Sementara itu, Kapolda Sulut Inspektur Jenderal RZ Panca Putra Simanjuntak memelopori upaya sosialisasi protokol kesehatan dengan Gerakan Sulut Sejuta Masker. Memasuki Oktober, Polda Sulut membagikan masker di kurang lebih 1.500 lokasi di seluruh Sulut.
Tak kurang dari 1,15 juta lembar masker dibagikan kepada warga Sulut, dimulai dari tingkat desa. Satuan Kerja Polda Sulut membagikan masker di 27 lokasi di Kota Manado dan sekitarnya. Gerakan ini diiringi slogan ”Marijo Pake Masker”.
”Kami ingin turut berupaya mencegah penularan Covid-19 di Sulut. Kami sudah melakukannya juga dengan menggelar Operasi Yustisi untuk menegakkan disiplin protokol kesehatan. Kami bekerja sama dengan seluruh jajaran Forkopimda Sulut secara serentak karena kepolisian tidak mungkin melakukannya sendirian,” kata Panca.

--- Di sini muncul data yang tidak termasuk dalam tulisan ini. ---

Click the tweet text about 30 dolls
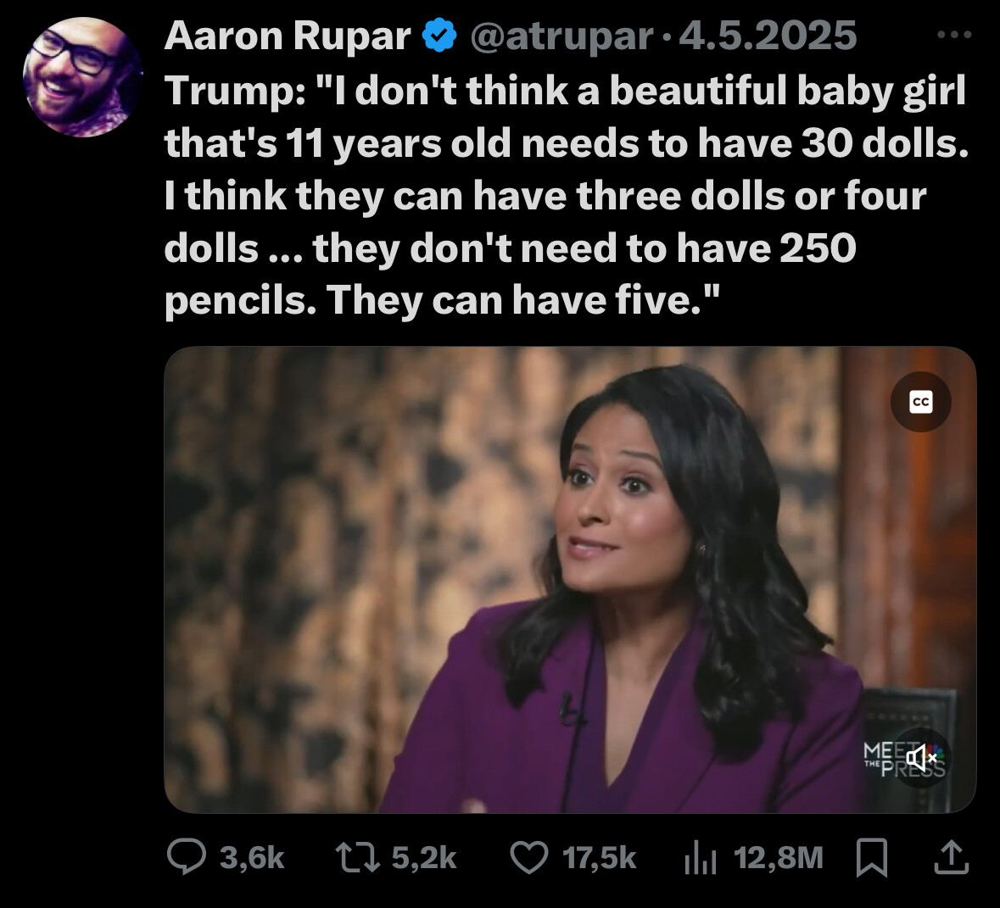Image resolution: width=1000 pixels, height=908 pixels. pos(567,195)
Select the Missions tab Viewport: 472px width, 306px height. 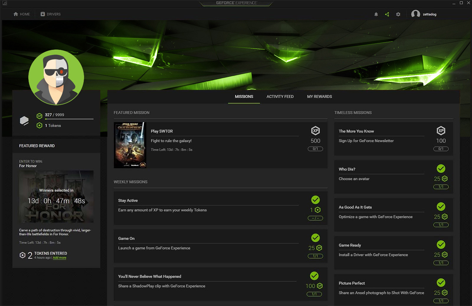pyautogui.click(x=244, y=97)
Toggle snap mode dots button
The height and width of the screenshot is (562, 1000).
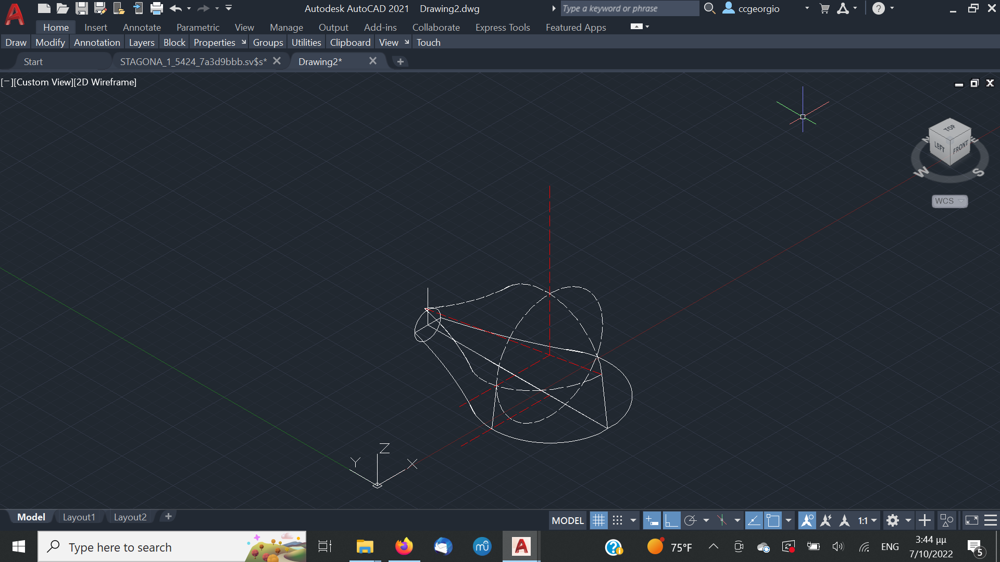(x=618, y=520)
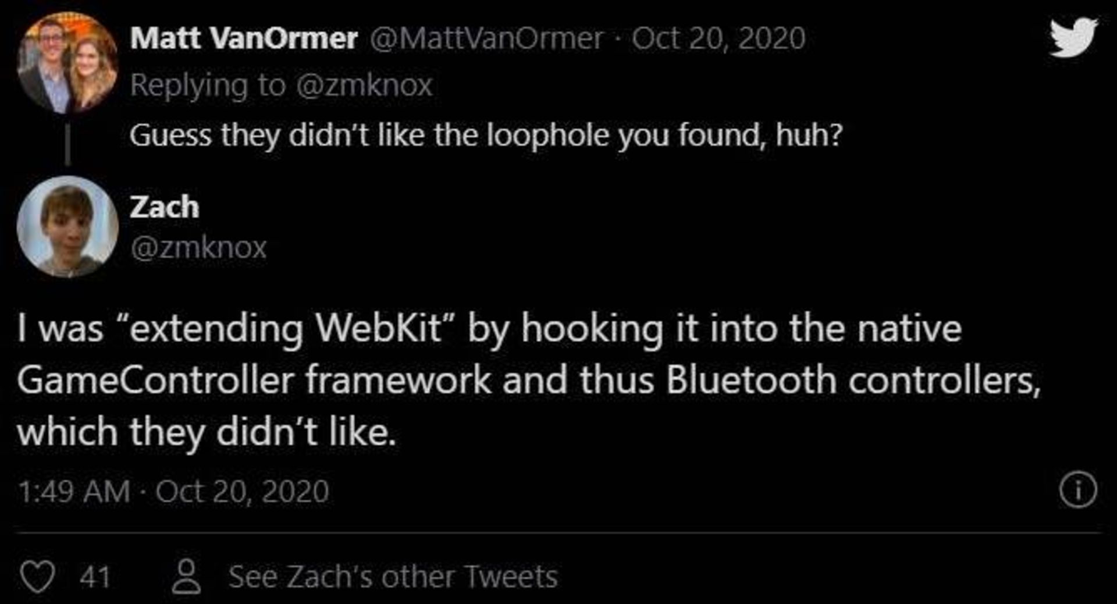Click the person icon beside other Tweets
Viewport: 1117px width, 604px height.
click(186, 577)
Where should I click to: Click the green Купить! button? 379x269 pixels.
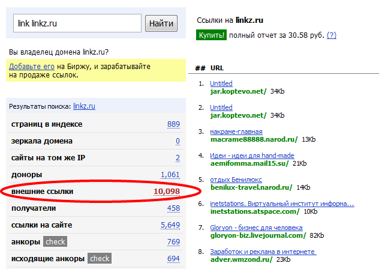click(211, 35)
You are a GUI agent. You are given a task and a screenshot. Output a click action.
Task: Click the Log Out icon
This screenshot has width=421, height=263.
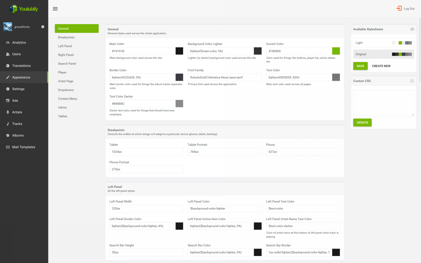(399, 8)
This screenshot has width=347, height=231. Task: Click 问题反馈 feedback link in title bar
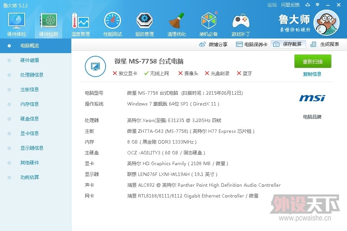tap(290, 5)
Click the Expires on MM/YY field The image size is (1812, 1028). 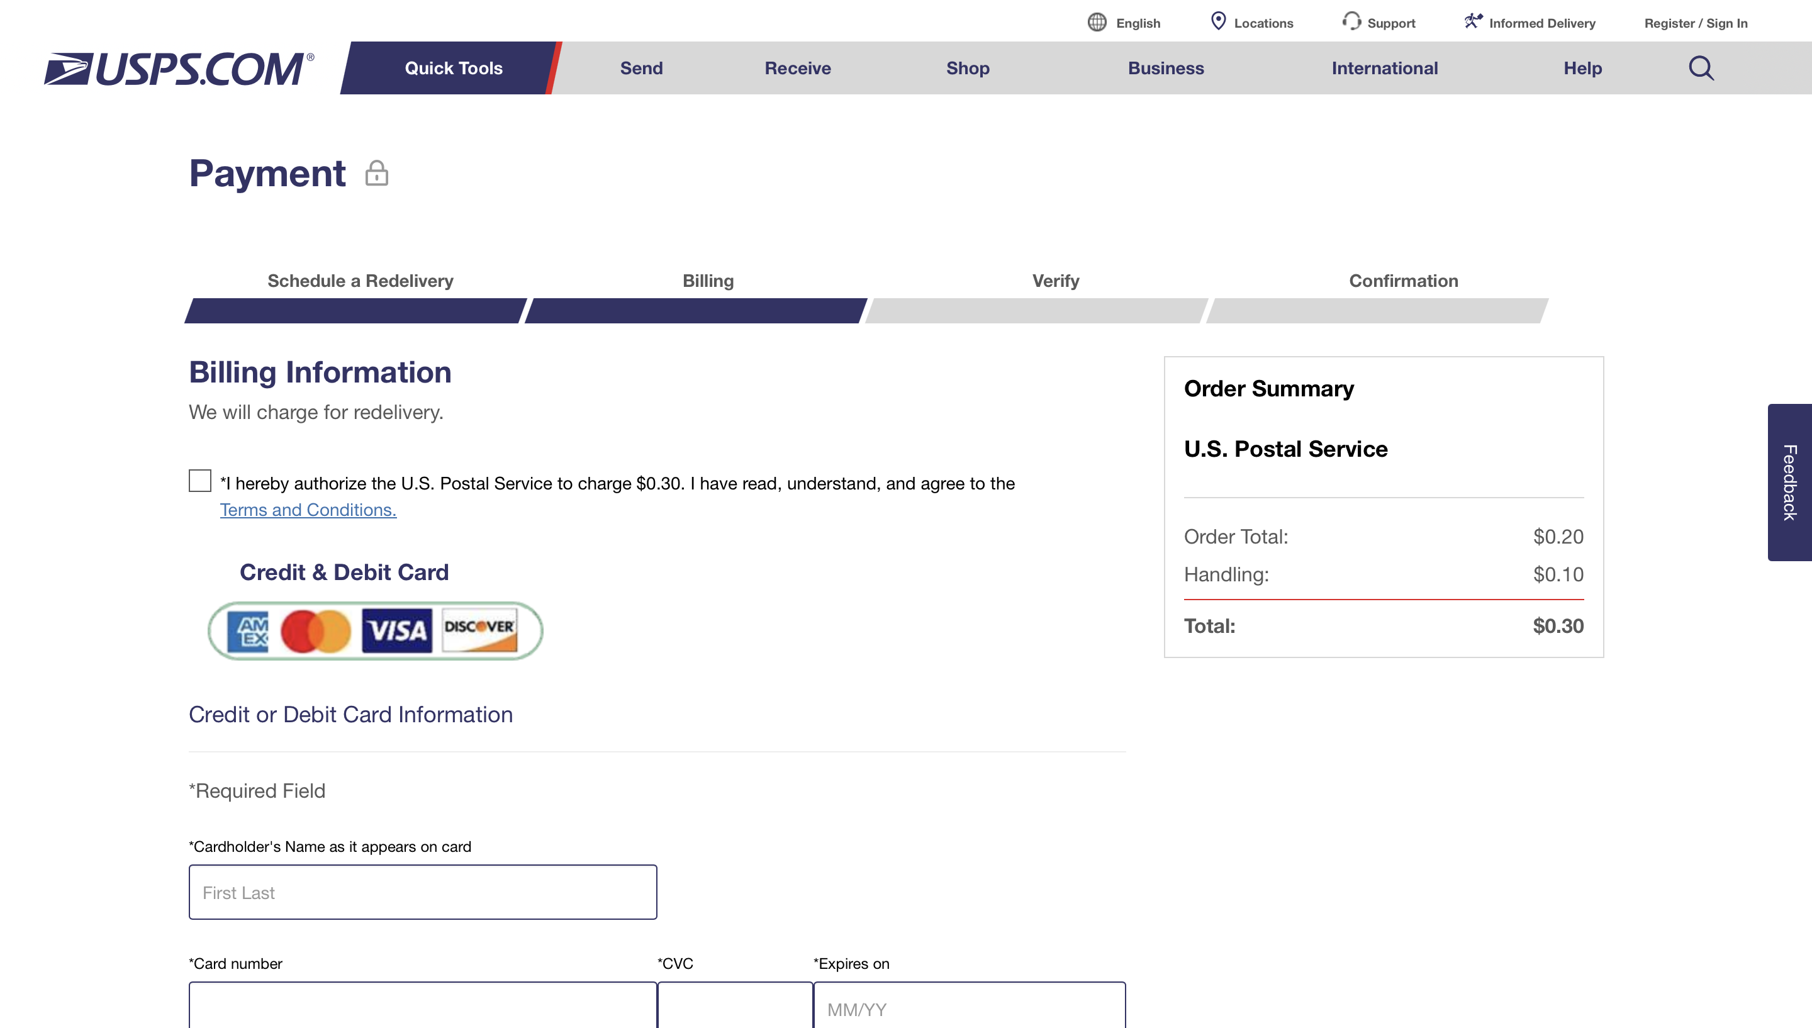click(968, 1008)
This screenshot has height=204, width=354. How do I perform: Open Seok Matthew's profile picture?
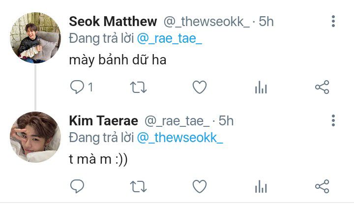pyautogui.click(x=35, y=38)
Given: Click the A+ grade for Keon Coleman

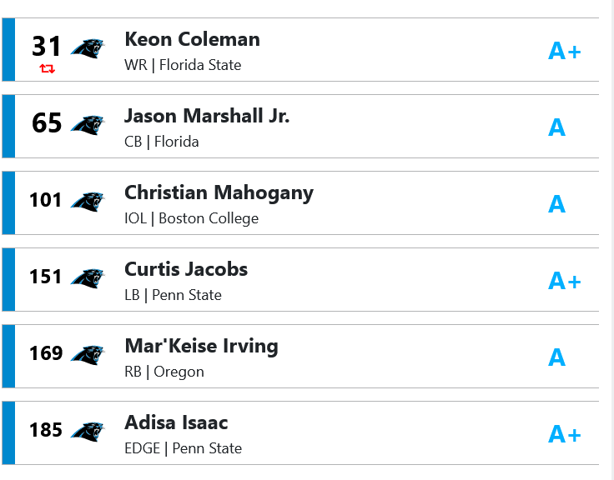Looking at the screenshot, I should click(x=564, y=51).
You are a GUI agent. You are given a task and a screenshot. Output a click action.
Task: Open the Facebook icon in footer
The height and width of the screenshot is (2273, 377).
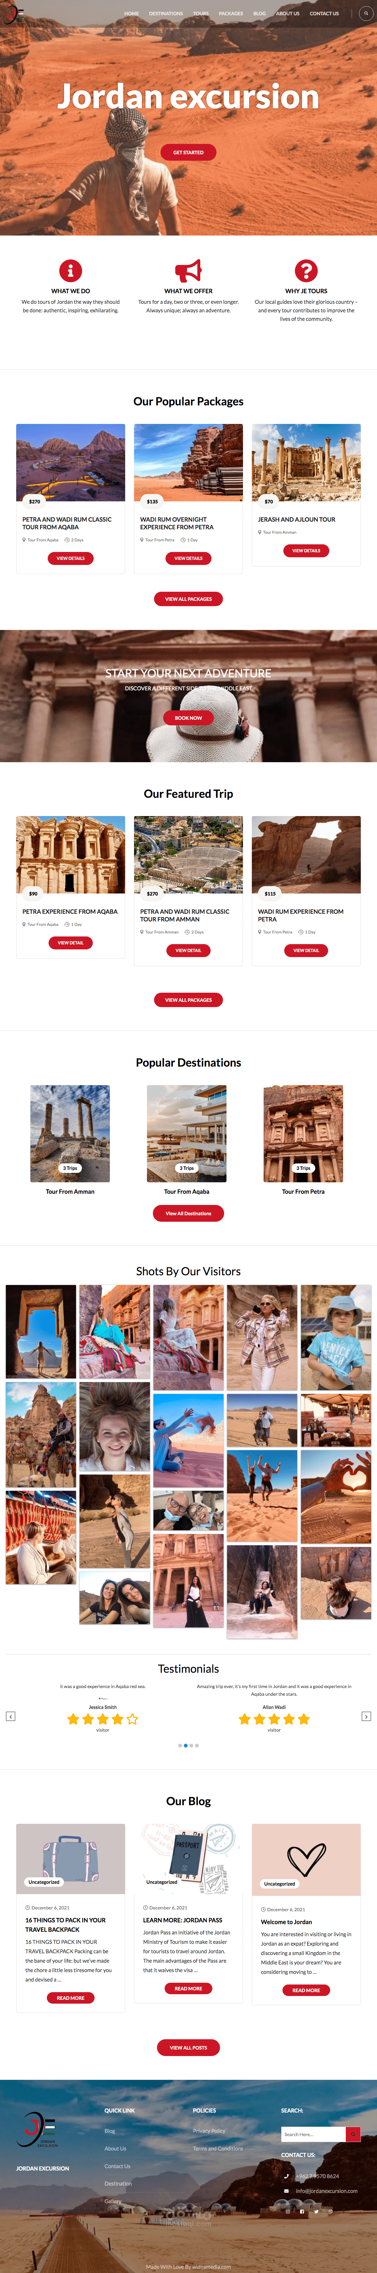[x=302, y=2211]
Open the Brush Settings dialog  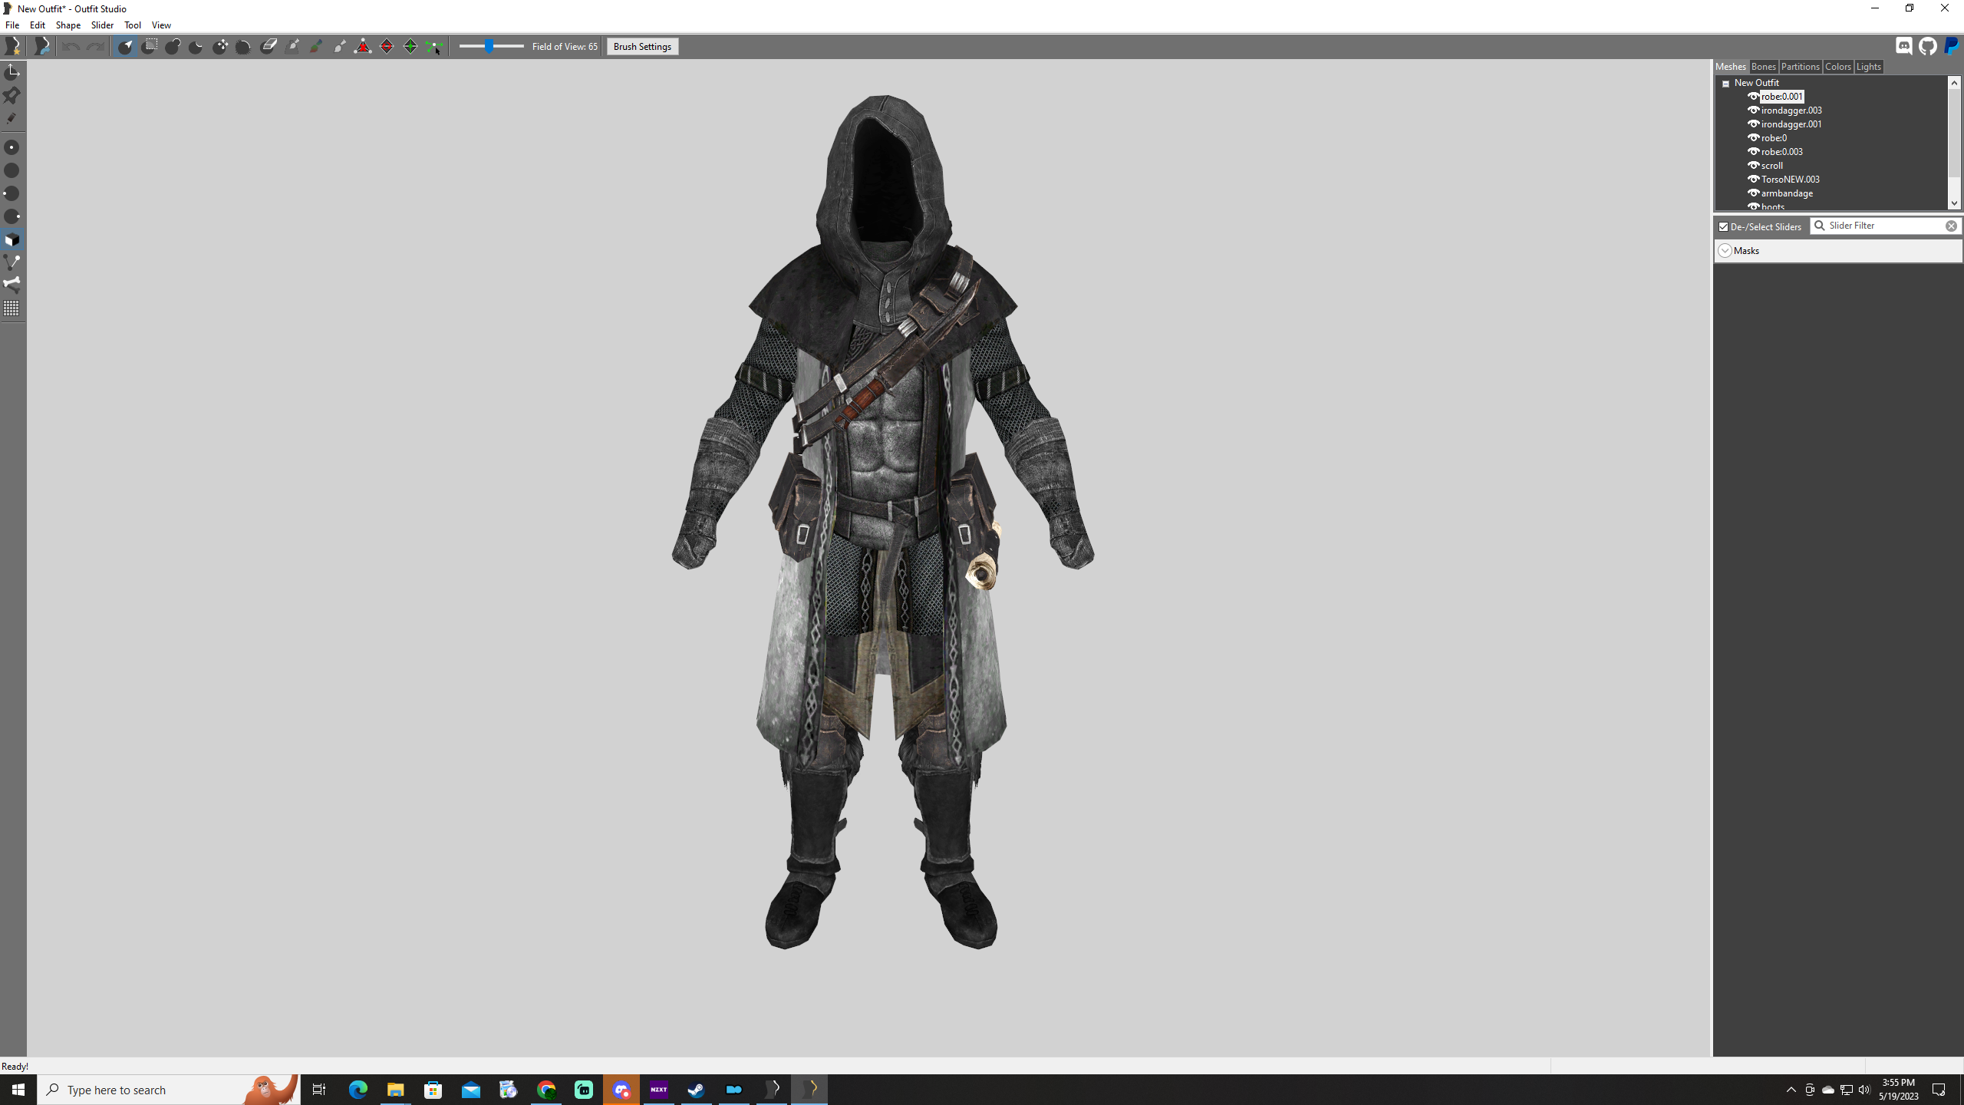[x=641, y=46]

Gerakan ini, ujar Panca, juga dilakukan untuk mengingatkan seluruh kontestan Pilkada 2020 agar terus bersama-sama menaati protokol kesehatan dalam setiap tahapan, dari kampanye hingga pengambilan suara. Pengenaan masker pun harus bisa menjadi gaya hidup baru bagi semua elemen masyarakat saat bangsa Indonesia berjuang menghadapi pandemi.